February 29, 2008 / 1:06 AM / 12 years ago

Dollar pressured on data, halts slide versus euro

NEW YORK (Reuters) - The dollar fell to record lows against the euro and a basket of currencies for a fourth straight day on Friday as yet another set of dour U.S. economic data left traders betting on an aggressive Federal Reserve rate cut next month.

A sign is seen outside a currency exchange bureau in Paris February 27, 2008. REUTERS/Gonzalo Fuentes

A sharp decline in global and U.S. stocks knocked the dollar to an all-time low against the Swiss franc and pushed it to a three-year trough against the Japanese yen.
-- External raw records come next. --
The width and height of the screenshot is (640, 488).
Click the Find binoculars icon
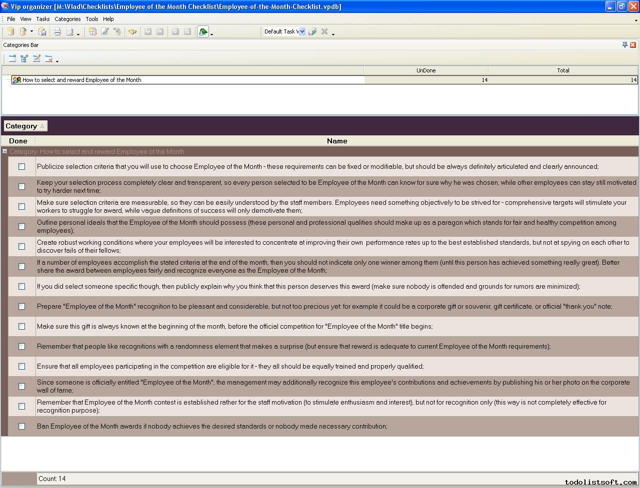(132, 31)
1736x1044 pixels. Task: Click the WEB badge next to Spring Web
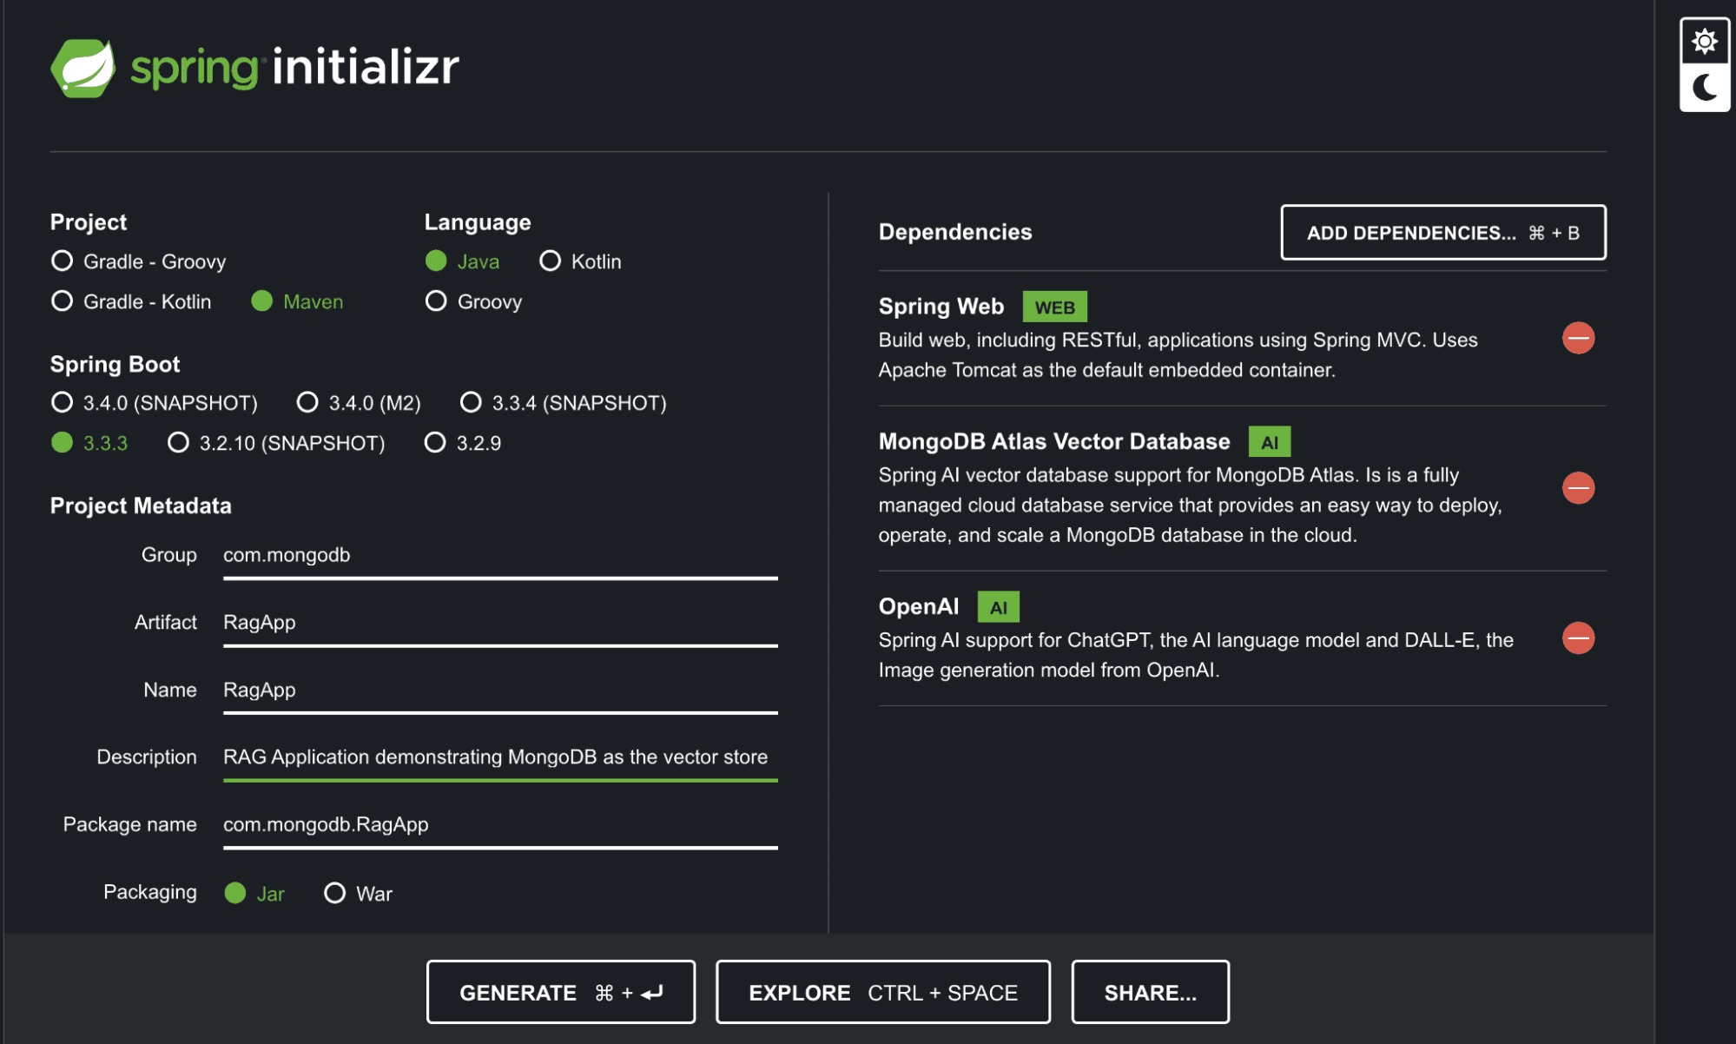click(1055, 306)
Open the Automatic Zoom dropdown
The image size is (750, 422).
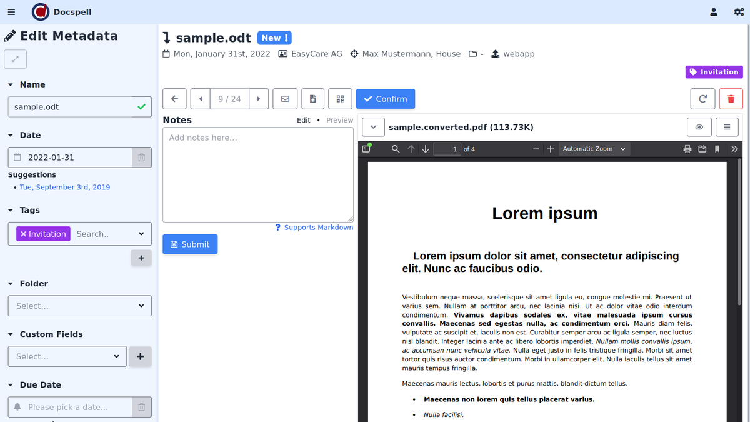[x=594, y=149]
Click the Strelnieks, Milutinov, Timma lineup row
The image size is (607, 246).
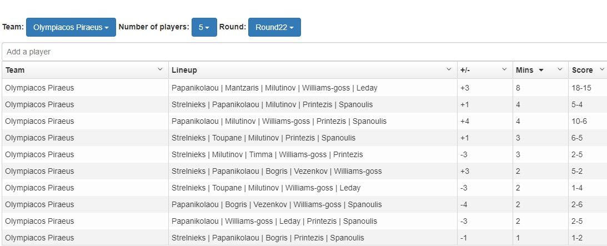(267, 154)

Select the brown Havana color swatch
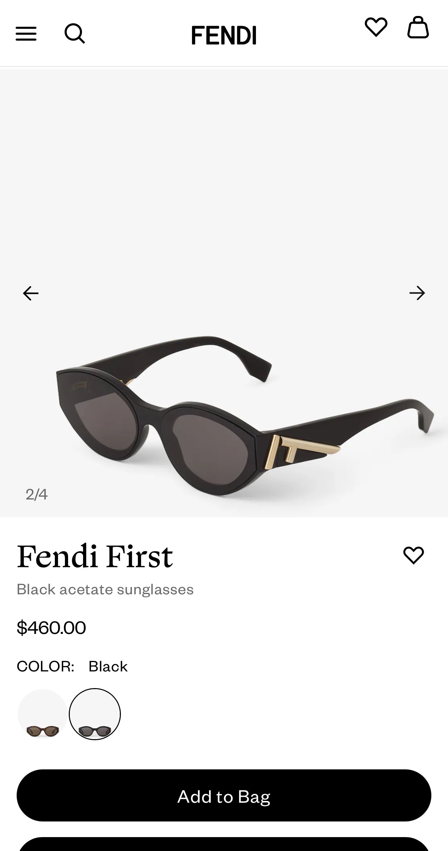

However, short-covering into the weekend halted the dollar’s slide against the euro.

Data showed U.S. consumer sentiment dropped to a 16-year low in February, while business activity in the country’s Midwest contracted sharply, raising red flags for investors wary of a recession in the world’s largest economy.

“The data was just dismal. The only good thing was that inflation didn’t jump and that means there is room for the Fed to continue cutting interest rates,” said Adam Fazio, senior currency strategist at CIBC World Markets in New York.

“When the PCE data didn’t show an above-forecast tick in inflation, the market started to aggressively price in a 75-basis-point cut from the Fed on March 18.”

The core personal consumption expenditures (PCE) price index is the Fed’s favored inflation gauge. It rose 0.3 percent in January, in line with market expectations.

Short-term interest rate futures were showing a 70 percent chance of the Fed lowering its benchmark overnight lending rate by three-fourths of a percentage point at the March 18 monetary policy meeting.

The federal funds rate target is currently at 3 percent after being cut by 2.25 percentage points since mid-September.

The euro set a record high of $1.5238, according to Reuters data, before surrendering gains to trade down 0.3 percent at $1.5181.

The dollar index .DXY, which tracks the greenback’s performance against a basket of currencies, hit a lifetime low of 73.560 before trimming losses to around 73.737, down 0.1 percent on the day. The index was poised for its biggest weekly loss in more than two years of 2.4 percent.

“The break of 1.50 was an extremely important market event; there is a scope to go further. Our target for euro/dollar is 1.58/59 over the next two months,” said Fazio.

Economic woes coupled with Fed Chairman Ben Bernanke’s warning about the health of some small U.S. banks on Thursday weighed on risk appetite to the benefit of low-yielding currencies like the yen and Swiss franc.

Low-yielding currencies such as the yen and the Swiss franc tend to attract flows during periods of uncertainty as the low interest rates reflect the capital surplus of their respective countries.

The dollar fell to a historic low of 1.0408 Swiss francs, posting its biggest weekly decline since December 2000. The greenback touched a three-year low against the yen at 103.80 yen.

The dollar faces a major test next week, with the release of February’s nonfarm payrolls and manufacturing reports, which could determine the size of next month’s rate cut. A half-percentage-point rate cut has been fully priced in.

“We expect U.S. economic data to continue to signal a U.S. economic recession. Having broken the key 1.50 level, we expect EUR/USD to trade in a 1.50-1.55 range in the near term,” foreign exchange strategists at UBS said in a research note.